The nurse is developing a care plan for a child scheduled to be admitted to the oncology unit to receive treatment for leukemia. To facilitate effective transition to the hospitalized environment, the nurse should recommend that the parents
- A. Purchase new toys for the child.
- B. Allow flexibility in the daily routine, so it changes often.
- C. Bring in the child's favorite toys from home.
- D. Limit parental visitation to specific times.
Correct Answer: C
Rationale: Familiar toys provide comfort, easing the hospital transition. New toys lack familiarity, flexible routines disrupt stability, and limited visitation increases anxiety.
The occupational health nurse is conducting an in-service on reducing back injuries. Which of the following statements, if made by a participant, would indicate a correct understanding of the conference?
- A. I should keep my legs straight while lifting.
- B. Heavy objects should be held away from my body.
- C. I shouldn't twist while lifting an object.
- D. I should keep a narrow base of support.
Correct Answer: C
Rationale: Avoiding twisting while lifting reduces back strain. Other options are incorrect ergonomic practices.
The following scenario applies to the next 6 items
The home health nurse is caring for a 67-year-old female client with progressive multiple sclerosis.
Item 1 of 6
Nurses' Note
Current Medications
1349: Initial home visit performed. The client was hospitalized last week for four days following a ground-level fall, delirium, and cystitis. The client is alert and fully oriented. Clear lung sounds bilaterally. Peripheral pulses 2+. Her muscle movements were uncoordinated as she missed grabbing the television remote and a can of cola. Speech was intelligible with some pauses. When ambulating to the bathroom, she used scattered furniture as assistive devices. Skin is warm, dry, and normal for ethnicity. She reports significant fatigue throughout the day. She states that during the day, the heat bothers her, so she is reluctant to go to the mailbox. She is also tired while cooking and cleaning in the evening hours. Since discharge, the client reports that she sleeps 7-8 hours, but does not feel rested in the morning. She reports that her urine is clear and without odor, but she has an urgency when going to the bathroom. She reports numbness and tingling in the lower extremities that last all day. She does report her legs 'stiffening up' intermittently throughout the day. She reports that she is taking the prescribed antibiotic when she remembers. Denies any loss of appetite and has increased her fluids with cola and sweet tea since discharge.

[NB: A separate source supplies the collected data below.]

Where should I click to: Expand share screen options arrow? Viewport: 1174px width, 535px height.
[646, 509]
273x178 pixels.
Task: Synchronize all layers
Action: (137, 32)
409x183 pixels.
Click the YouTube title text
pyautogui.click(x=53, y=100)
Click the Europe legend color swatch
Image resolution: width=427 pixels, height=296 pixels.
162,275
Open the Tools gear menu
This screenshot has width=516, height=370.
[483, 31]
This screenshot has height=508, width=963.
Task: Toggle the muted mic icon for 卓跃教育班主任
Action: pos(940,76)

Select the three (3) client findings that require immediate follow-up for a 67-year-old female client with progressive multiple sclerosis.
- A. reports of fatigue
- B. heat sensitivity
- C. activity intolerance
- D. medication adherence
- E. ambulation assistance
- F. muscle incoordination
- G. characteristics of pain
Correct Answer: D,E,F
Rationale: Medication adherence (incomplete antibiotic course) risks recurrent cystitis, ambulation assistance (using furniture) indicates fall risk, and muscle incoordination increases injury risk, requiring immediate intervention.

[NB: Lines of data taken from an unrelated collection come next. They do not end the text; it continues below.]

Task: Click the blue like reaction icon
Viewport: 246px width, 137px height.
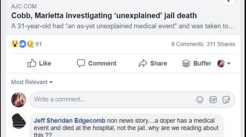Action: [22, 44]
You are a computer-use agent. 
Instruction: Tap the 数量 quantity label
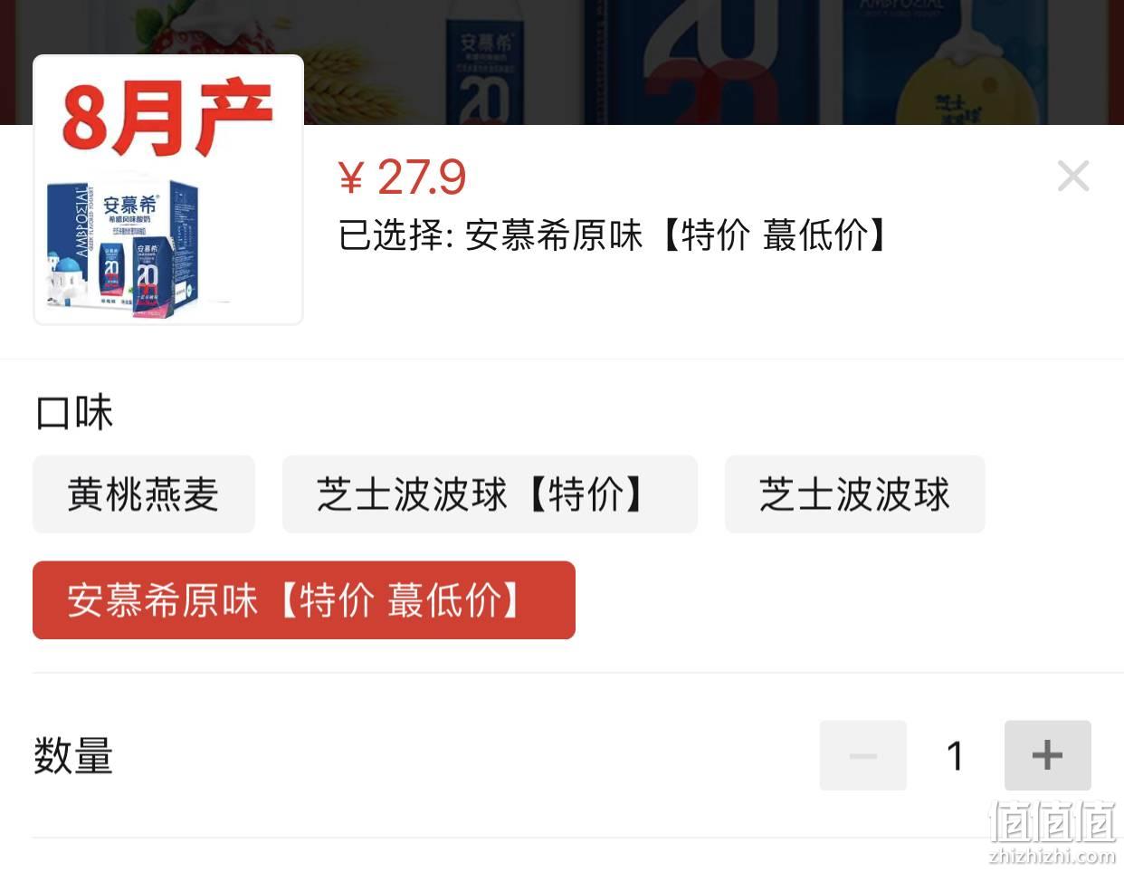73,755
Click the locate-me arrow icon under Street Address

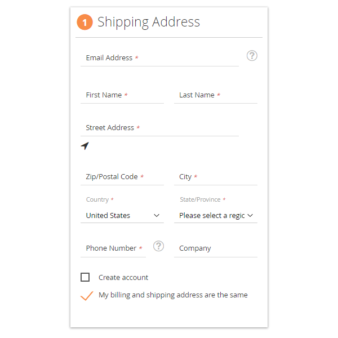(x=85, y=146)
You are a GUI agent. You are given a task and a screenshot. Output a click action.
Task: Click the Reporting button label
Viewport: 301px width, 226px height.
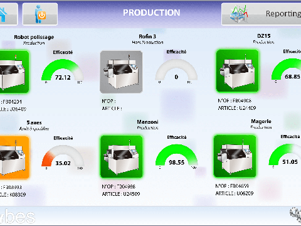pos(283,14)
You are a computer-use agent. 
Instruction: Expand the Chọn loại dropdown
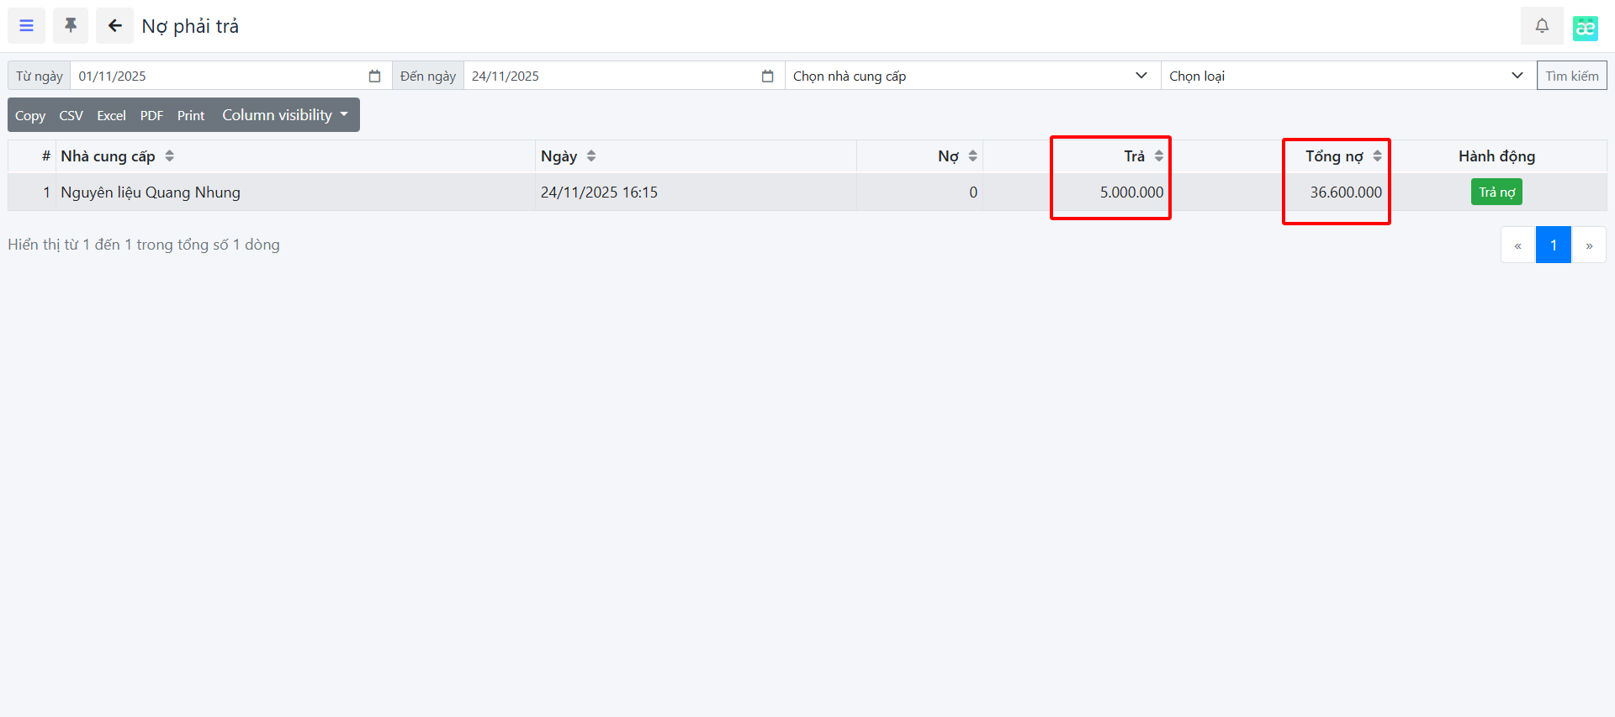click(x=1347, y=76)
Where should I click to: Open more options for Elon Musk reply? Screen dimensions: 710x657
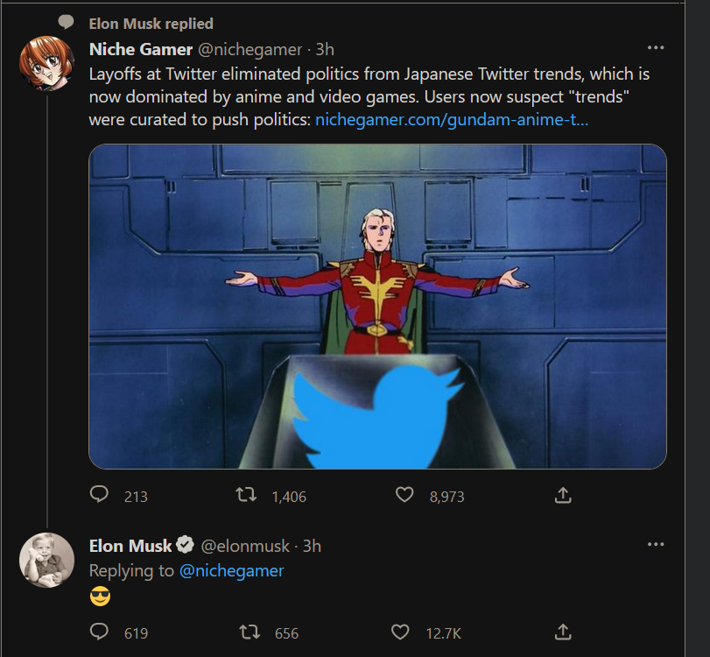(656, 544)
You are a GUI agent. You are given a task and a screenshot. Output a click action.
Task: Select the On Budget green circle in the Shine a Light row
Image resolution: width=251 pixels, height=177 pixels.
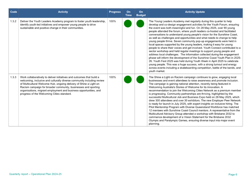point(140,80)
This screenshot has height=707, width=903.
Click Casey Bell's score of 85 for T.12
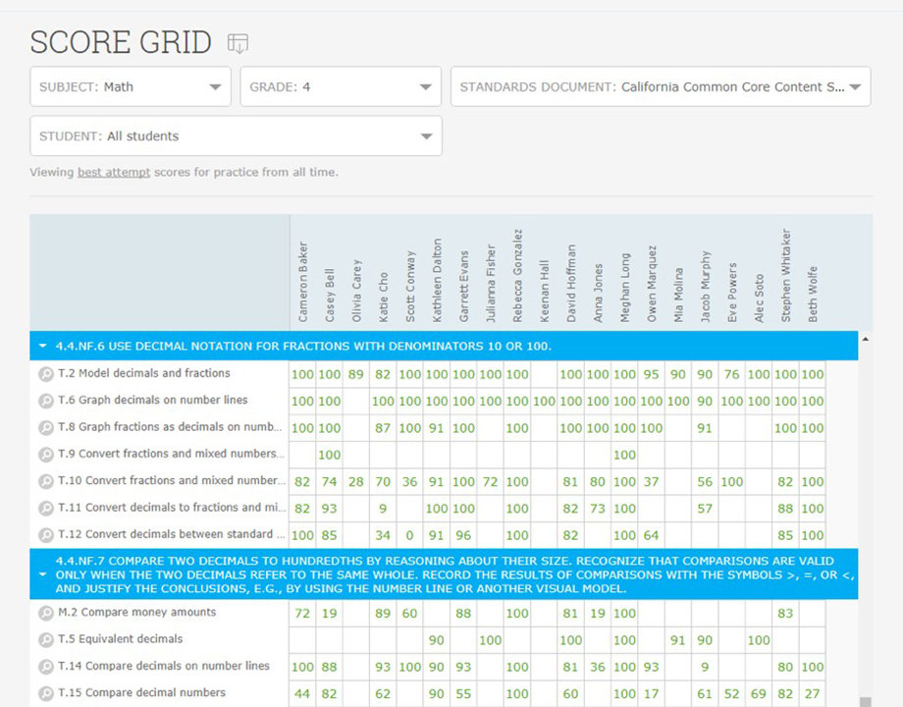point(329,535)
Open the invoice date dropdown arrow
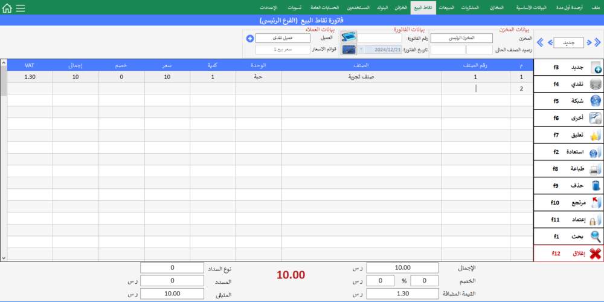This screenshot has height=302, width=604. 361,50
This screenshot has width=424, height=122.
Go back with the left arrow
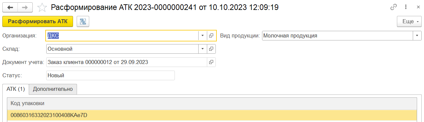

The nurse in the postanesthesia care unit (PACU) cares for a client who had an appendectomy. Which of the following client assessments warrants immediate follow-up?
- A. has breath sounds that are high-pitched and crowing
- B. reports incisional pain at a level of '5' on a scale of 0 (no pain) to 10 (severe pain)
- C. has a capillary blood glucose of 115 mg/dL [70-110 mg/dL]
- D. reports persistent nausea following the administration of an anti-emetic
Correct Answer: A
Rationale: High-pitched, crowing breath sounds suggest airway obstruction or stridor, a critical finding requiring immediate intervention to ensure airway patency. Moderate pain, slightly elevated glucose, and nausea are less urgent.